§ **Exercise instructions**
Starting at the first line and ending at the last, output the data exactly.

§ **Records for this exercise**
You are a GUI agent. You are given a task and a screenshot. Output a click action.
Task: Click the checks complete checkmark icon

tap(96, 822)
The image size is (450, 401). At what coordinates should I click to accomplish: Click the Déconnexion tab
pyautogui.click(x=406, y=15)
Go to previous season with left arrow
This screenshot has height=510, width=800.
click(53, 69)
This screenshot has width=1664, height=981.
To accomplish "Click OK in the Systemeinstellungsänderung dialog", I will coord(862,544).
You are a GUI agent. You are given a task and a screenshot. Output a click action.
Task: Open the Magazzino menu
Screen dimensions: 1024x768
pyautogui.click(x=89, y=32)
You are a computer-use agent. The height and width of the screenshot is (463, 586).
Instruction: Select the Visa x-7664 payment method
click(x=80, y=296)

§ **Worked solution**
You are a GUI agent. You are given a task and a screenshot. Output a click action.
Task: Click the checks complete checkmark icon

tap(96, 822)
The image size is (450, 401). At what coordinates should I click to accomplish: Click the Déconnexion tab
pyautogui.click(x=406, y=15)
Go to previous season with left arrow
This screenshot has height=510, width=800.
click(53, 69)
This screenshot has width=1664, height=981.
To accomplish "Click OK in the Systemeinstellungsänderung dialog", I will coord(862,544).
You are a GUI agent. You are given a task and a screenshot. Output a click action.
Task: Open the Magazzino menu
Screen dimensions: 1024x768
pyautogui.click(x=89, y=32)
You are a computer-use agent. The height and width of the screenshot is (463, 586).
Instruction: Select the Visa x-7664 payment method
click(x=80, y=296)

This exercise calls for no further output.